WRITTEN EXERCISE 1 — Translate into Spanish this sentence from the passage on noticing differences: "For mere length we lay the two things alongside; so for an angle."
WRITTEN EXERCISE 2 — According to the passage on noticing differences, how are two weights compared?
WRITTEN EXERCISE 3 — Pick up the passage on noticing differences after its last sentence and write the next few sentences in the same style.
# Start of TEXT
4. The great practical aid to the discovery and the retention of difference is immediate succession or, what comes to the same thing, close juxtaposition. A rapid transition makes evident a difference that would not be felt after an interval, still less if anything else were allowed to occupy the mind in the mean time. This fact is sufficiently obvious, and is turned to account in easy cases, but is far from thoroughly worked out by the teacher and the expositor. Any trifling diversion will suffice to blind us to its importance.

We compare two notes by sounding them in close succession; two shades of color by placing them side by side; two weights by holding them in the two hands, and attending to the two feelings by turns. These are the plain instances. The comparison of forms leads to complications, and we cease to attempt the same kind of comparison. For mere length we lay the two things alongside; so for an angle. For number, we can place two groups in contiguous rows—three by the side of four or five—and observe the surplus.
# End of TEXT
# Start of RECORDED INFORMATION
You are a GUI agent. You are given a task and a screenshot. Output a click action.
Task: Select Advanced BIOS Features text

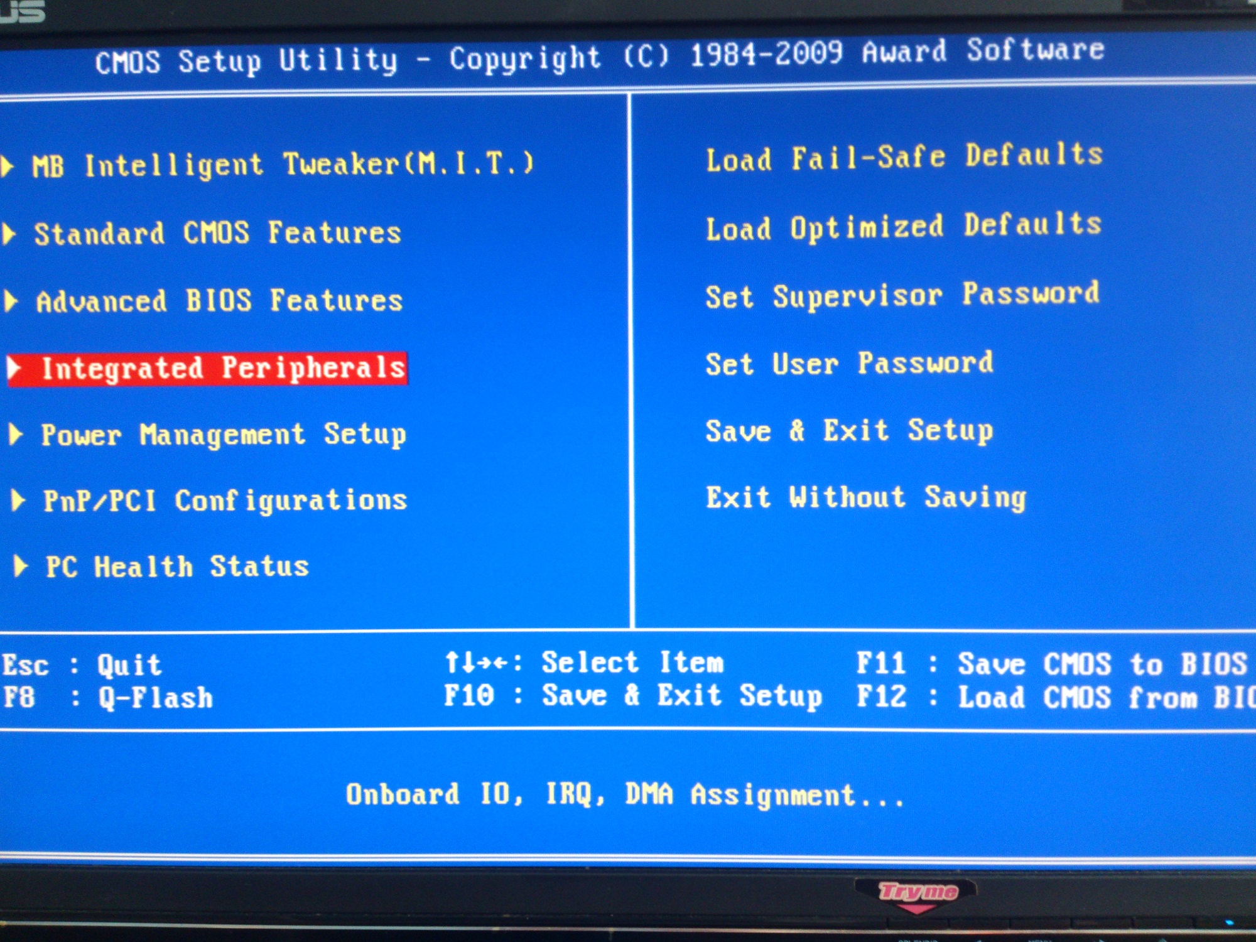pos(219,301)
# End of RECORDED INFORMATION
EXERCISE ANSWER 1 — Para la mera longitud, colocamos las dos cosas una al lado de la otra; lo mismo para un ángulo.

EXERCISE ANSWER 2 — By holding them in the two hands and attending to the two feelings by turns.

EXERCISE ANSWER 3 —
Mere size is an affair of simple juxtaposition. Form, irrespective of size, is less approachable. A triangle and a quadrangle are compared by counting the sides, and resolving the difference of form into the simpler element of difference of number. A right-angled, an acute-angled, an isosceles triangle, must be compared by the juxtaposition of angles. A circle and an oval are represented by the alternatives of curvature and diameters: in the one, the curvature uniform and the diameters equal; in the other, the curvature varying and the diameters unequal. The difference between a close and an open curve is palpable enough.

The geometrical forms are thus resolvable into very simple bases of comparison; and the teacher must analyze them in the manner now stated. For the irregular and capricious forms, the elementary conceptions are still the same—lineal size, number, angular size, curvature—but the mode of guiding the attention may be various. Sometimes there is a strong and overpowering similarity, with a small and unconspicuous difference; as in our ciphers (compare 3 and 5), and in the letters of our alphabet (C, G), and still more in the Hebrew alphabet. For such comparisons, the difference, such as it is, needs to be very clearly drawn or even exaggerated. Another method is to have models of the same size to lay over one another, so as to bring out the difference through the juxtaposition. By an express effort, the teacher calls on the learner to view, with single-minded attention, the differing circumstance, and afterward to reproduce it by his own hand. An express lesson consists in asking the pupil what are the ciphers, or the letters, that are nearly alike, and what are the points of difference.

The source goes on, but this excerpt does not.